■ CHALLENGE ■
How many lines in the records below contain the word "beside"? Reply with the number alone.

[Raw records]

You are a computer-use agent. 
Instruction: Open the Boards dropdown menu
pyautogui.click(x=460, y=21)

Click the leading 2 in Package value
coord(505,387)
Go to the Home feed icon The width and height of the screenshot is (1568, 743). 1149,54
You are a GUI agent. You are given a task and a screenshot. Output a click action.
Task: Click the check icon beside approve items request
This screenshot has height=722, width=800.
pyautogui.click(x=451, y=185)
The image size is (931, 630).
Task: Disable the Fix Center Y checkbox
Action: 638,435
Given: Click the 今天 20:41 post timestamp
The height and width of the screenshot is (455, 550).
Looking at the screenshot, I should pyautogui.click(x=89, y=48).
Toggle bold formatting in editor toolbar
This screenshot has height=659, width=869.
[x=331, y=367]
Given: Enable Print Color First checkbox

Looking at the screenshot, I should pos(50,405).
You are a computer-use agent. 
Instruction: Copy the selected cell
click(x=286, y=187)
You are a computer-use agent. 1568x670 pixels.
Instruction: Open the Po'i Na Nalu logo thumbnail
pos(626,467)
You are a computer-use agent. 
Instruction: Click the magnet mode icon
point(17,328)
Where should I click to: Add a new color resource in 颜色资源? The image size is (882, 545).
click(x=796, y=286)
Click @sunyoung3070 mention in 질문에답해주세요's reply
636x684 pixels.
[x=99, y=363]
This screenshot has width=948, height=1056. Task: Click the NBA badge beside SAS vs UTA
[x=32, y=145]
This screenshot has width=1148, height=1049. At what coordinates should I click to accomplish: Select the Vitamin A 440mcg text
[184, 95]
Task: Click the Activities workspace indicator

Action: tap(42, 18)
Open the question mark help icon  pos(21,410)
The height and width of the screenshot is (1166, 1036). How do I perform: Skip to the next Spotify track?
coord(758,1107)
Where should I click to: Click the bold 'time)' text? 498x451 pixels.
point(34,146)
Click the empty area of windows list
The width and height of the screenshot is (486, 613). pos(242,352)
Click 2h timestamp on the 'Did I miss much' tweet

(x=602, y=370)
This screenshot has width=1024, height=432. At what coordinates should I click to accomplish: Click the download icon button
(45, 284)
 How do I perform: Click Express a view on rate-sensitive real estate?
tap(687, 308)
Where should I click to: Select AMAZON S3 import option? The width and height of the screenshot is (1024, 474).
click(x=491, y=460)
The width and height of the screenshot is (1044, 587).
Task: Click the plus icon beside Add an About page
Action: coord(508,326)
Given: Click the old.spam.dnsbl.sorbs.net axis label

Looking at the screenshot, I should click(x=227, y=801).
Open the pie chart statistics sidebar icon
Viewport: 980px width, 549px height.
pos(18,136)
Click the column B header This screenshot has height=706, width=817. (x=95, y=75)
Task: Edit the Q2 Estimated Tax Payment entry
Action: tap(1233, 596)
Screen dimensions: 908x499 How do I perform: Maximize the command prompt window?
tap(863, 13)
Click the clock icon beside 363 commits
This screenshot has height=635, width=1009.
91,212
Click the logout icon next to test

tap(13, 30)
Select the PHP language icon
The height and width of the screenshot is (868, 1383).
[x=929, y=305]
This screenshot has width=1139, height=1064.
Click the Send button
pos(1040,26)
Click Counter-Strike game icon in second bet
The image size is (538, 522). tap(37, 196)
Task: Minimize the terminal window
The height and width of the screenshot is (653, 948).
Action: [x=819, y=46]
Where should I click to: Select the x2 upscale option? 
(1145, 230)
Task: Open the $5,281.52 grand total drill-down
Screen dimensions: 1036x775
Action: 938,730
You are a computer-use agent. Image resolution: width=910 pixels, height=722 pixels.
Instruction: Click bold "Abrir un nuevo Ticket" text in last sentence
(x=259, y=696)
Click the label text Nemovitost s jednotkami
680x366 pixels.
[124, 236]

■ PROBLEM SOLUTION ■
4